STATED EXERCISE.
Arrange the rows below as a Markdown table with the columns No. and Text. Put each line in its own table row with its number, and leave out blank lines.
--- begin ---
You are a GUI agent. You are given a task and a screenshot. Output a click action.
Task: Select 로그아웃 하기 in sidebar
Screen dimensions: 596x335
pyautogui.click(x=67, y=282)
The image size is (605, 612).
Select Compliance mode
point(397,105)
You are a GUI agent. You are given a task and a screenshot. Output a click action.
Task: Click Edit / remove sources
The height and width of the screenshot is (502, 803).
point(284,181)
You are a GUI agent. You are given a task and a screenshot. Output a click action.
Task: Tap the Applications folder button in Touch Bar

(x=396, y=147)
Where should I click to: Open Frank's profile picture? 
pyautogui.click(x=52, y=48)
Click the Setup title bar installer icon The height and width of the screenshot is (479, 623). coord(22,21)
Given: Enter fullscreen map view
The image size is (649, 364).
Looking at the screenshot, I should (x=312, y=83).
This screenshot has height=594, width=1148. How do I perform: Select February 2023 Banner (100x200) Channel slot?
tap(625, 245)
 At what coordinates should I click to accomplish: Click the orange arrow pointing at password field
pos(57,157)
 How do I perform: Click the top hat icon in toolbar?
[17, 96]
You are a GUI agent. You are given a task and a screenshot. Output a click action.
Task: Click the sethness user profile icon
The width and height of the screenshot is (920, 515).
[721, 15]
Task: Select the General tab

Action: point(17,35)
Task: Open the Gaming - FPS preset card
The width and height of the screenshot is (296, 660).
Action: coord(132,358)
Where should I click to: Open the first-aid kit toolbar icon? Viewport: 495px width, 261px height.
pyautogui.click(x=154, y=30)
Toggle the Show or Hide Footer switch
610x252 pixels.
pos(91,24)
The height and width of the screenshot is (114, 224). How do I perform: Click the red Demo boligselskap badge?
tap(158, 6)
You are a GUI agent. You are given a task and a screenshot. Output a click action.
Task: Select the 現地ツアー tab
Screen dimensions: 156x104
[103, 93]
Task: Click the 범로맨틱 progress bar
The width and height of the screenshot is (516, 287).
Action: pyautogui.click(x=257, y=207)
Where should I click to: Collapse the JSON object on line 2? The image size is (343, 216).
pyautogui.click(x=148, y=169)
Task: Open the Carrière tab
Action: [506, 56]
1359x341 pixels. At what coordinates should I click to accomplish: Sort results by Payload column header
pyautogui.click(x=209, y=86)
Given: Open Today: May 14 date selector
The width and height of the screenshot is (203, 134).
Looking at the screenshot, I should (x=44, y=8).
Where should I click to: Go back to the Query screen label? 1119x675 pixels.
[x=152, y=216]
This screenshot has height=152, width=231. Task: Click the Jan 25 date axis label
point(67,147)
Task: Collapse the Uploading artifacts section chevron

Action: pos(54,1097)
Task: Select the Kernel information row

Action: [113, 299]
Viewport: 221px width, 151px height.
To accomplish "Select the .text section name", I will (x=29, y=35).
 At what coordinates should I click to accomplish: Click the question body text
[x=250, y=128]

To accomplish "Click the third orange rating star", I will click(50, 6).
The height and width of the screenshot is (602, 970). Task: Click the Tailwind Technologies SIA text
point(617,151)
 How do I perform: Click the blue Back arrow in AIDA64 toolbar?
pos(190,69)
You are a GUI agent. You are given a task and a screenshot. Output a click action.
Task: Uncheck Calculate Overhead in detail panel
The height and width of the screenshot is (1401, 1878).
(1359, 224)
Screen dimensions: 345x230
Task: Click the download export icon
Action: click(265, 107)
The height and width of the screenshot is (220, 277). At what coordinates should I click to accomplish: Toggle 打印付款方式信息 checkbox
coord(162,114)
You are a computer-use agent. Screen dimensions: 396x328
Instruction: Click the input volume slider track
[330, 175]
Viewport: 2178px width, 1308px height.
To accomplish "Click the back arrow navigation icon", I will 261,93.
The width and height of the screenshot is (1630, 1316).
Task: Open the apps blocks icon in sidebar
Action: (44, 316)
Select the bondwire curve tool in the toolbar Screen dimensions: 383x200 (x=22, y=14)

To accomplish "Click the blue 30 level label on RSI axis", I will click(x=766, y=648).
--- end ---
RESPONSE.
| No. | Text |
|---|---|
| 1 | You are a GUI agent. You are given a task and a screenshot. Output a click action. |
| 2 | Task: Select 로그아웃 하기 in sidebar |
| 3 | Screen dimensions: 596x335 |
| 4 | pyautogui.click(x=67, y=282) |
| 5 | The image size is (605, 612). |
| 6 | Select Compliance mode |
| 7 | point(397,105) |
| 8 | You are a GUI agent. You are given a task and a screenshot. Output a click action. |
| 9 | Task: Click Edit / remove sources |
| 10 | The height and width of the screenshot is (502, 803). |
| 11 | point(284,181) |
| 12 | You are a GUI agent. You are given a task and a screenshot. Output a click action. |
| 13 | Task: Tap the Applications folder button in Touch Bar |
| 14 | (x=396, y=147) |
| 15 | Where should I click to: Open Frank's profile picture?  |
| 16 | pyautogui.click(x=52, y=48) |
| 17 | Click the Setup title bar installer icon The height and width of the screenshot is (479, 623). coord(22,21) |
| 18 | Given: Enter fullscreen map view |
| 19 | The image size is (649, 364). |
| 20 | Looking at the screenshot, I should (x=312, y=83). |
| 21 | This screenshot has height=594, width=1148. How do I perform: Select February 2023 Banner (100x200) Channel slot? |
| 22 | tap(625, 245) |
| 23 |  At what coordinates should I click to accomplish: Click the orange arrow pointing at password field |
| 24 | pos(57,157) |
| 25 |  How do I perform: Click the top hat icon in toolbar? |
| 26 | [17, 96] |
| 27 | You are a GUI agent. You are given a task and a screenshot. Output a click action. |
| 28 | Task: Click the sethness user profile icon |
| 29 | The width and height of the screenshot is (920, 515). |
| 30 | [721, 15] |
| 31 | Task: Select the General tab |
| 32 | Action: point(17,35) |
| 33 | Task: Open the Gaming - FPS preset card |
| 34 | The width and height of the screenshot is (296, 660). |
| 35 | Action: coord(132,358) |
| 36 | Where should I click to: Open the first-aid kit toolbar icon? Viewport: 495px width, 261px height. |
| 37 | pyautogui.click(x=154, y=30) |
| 38 | Toggle the Show or Hide Footer switch |
| 39 | 610x252 pixels. |
| 40 | pos(91,24) |
| 41 | The height and width of the screenshot is (114, 224). How do I perform: Click the red Demo boligselskap badge? |
| 42 | tap(158, 6) |
| 43 | You are a GUI agent. You are given a task and a screenshot. Output a click action. |
| 44 | Task: Select the 現地ツアー tab |
| 45 | Screen dimensions: 156x104 |
| 46 | [103, 93] |
| 47 | Task: Click the 범로맨틱 progress bar |
| 48 | The width and height of the screenshot is (516, 287). |
| 49 | Action: pyautogui.click(x=257, y=207) |
| 50 | Where should I click to: Collapse the JSON object on line 2? The image size is (343, 216). |
| 51 | pyautogui.click(x=148, y=169) |
| 52 | Task: Open the Carrière tab |
| 53 | Action: [506, 56] |
| 54 | 1359x341 pixels. At what coordinates should I click to accomplish: Sort results by Payload column header |
| 55 | pyautogui.click(x=209, y=86) |
| 56 | Given: Open Today: May 14 date selector |
| 57 | The width and height of the screenshot is (203, 134). |
| 58 | Looking at the screenshot, I should (x=44, y=8). |
| 59 | Where should I click to: Go back to the Query screen label? 1119x675 pixels. |
| 60 | [x=152, y=216] |
| 61 | This screenshot has height=152, width=231. Task: Click the Jan 25 date axis label |
| 62 | point(67,147) |
| 63 | Task: Collapse the Uploading artifacts section chevron |
| 64 | Action: pos(54,1097) |
| 65 | Task: Select the Kernel information row |
| 66 | Action: [113, 299] |
| 67 | Viewport: 221px width, 151px height. |
| 68 | To accomplish "Select the .text section name", I will (x=29, y=35). |
| 69 |  At what coordinates should I click to accomplish: Click the question body text |
| 70 | [x=250, y=128] |
| 71 | To accomplish "Click the third orange rating star", I will click(50, 6). |
| 72 | The height and width of the screenshot is (602, 970). Task: Click the Tailwind Technologies SIA text |
| 73 | point(617,151) |
| 74 |  How do I perform: Click the blue Back arrow in AIDA64 toolbar? |
| 75 | pos(190,69) |
| 76 | You are a GUI agent. You are given a task and a screenshot. Output a click action. |
| 77 | Task: Uncheck Calculate Overhead in detail panel |
| 78 | The height and width of the screenshot is (1401, 1878). |
| 79 | (1359, 224) |
| 80 | Screen dimensions: 345x230 |
| 81 | Task: Click the download export icon |
| 82 | Action: click(265, 107) |
| 83 | The height and width of the screenshot is (220, 277). At what coordinates should I click to accomplish: Toggle 打印付款方式信息 checkbox |
| 84 | coord(162,114) |
| 85 | You are a computer-use agent. Screen dimensions: 396x328 |
| 86 | Instruction: Click the input volume slider track |
| 87 | [330, 175] |
| 88 | Viewport: 2178px width, 1308px height. |
| 89 | To accomplish "Click the back arrow navigation icon", I will 261,93. |
| 90 | The width and height of the screenshot is (1630, 1316). |
| 91 | Task: Open the apps blocks icon in sidebar |
| 92 | Action: (44, 316) |
| 93 | Select the bondwire curve tool in the toolbar Screen dimensions: 383x200 (x=22, y=14) |
| 94 | To accomplish "Click the blue 30 level label on RSI axis", I will click(x=766, y=648). |